Excerpt to read:
• • • •

Since we've switched to VS2010 we've noticed a new .filters file that apparently contains the filter structure of the project. We're also using subversion as our source control.

Unfortunately, every time we check in now we end up with merge conflicts if anyone's added a file or filter to the project. SVN seems absolutely incapable of merging this file type correctly even though it's text based. It's getting rather frustrating.

Is anyone else dealing with this problem? Has anyone found a solution?

+1  A: 

If the ".filters" file is something specific to the user's configuration, then it probably does not belong in Subversion at all. You can make Subversion ignore changes to the file using the svn:ignore property:

svn propset svn:ignore '.filters' .

The command above will make Subversion start ignoring changes to the file named ".filters".

• • • •

Data below:
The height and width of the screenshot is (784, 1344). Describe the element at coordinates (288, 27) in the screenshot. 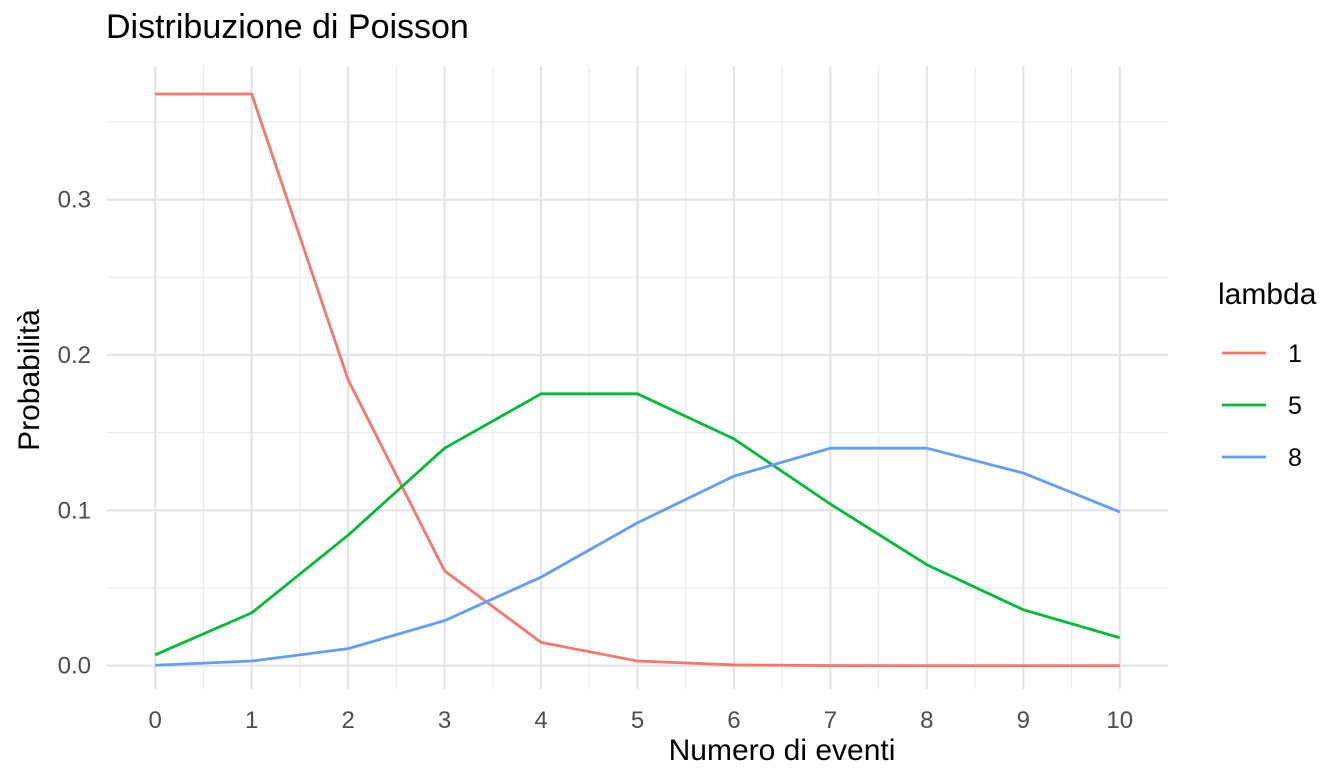

I see `chart-title: Distribuzione di Poisson` at that location.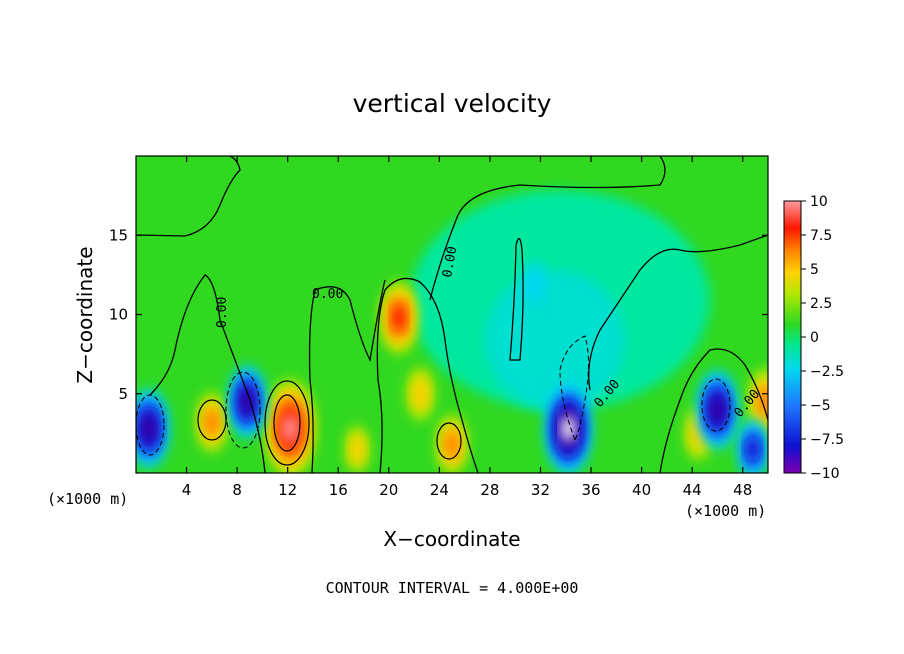 This screenshot has width=904, height=654. I want to click on x-tick-label: 32, so click(540, 490).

• • • •

What this task involves: In the post above about .filters file conflicts, start at "Since we've switched" and stop after "getting rather frustrating.", and replace "merge conflicts" with "merge errors".

The completed task:
Since we've switched to VS2010 we've noticed a new .filters file that apparently contains the filter structure of the project. We're also using subversion as our source control.

Unfortunately, every time we check in now we end up with merge errors if anyone's added a file or filter to the project. SVN seems absolutely incapable of merging this file type correctly even though it's text based. It's getting rather frustrating.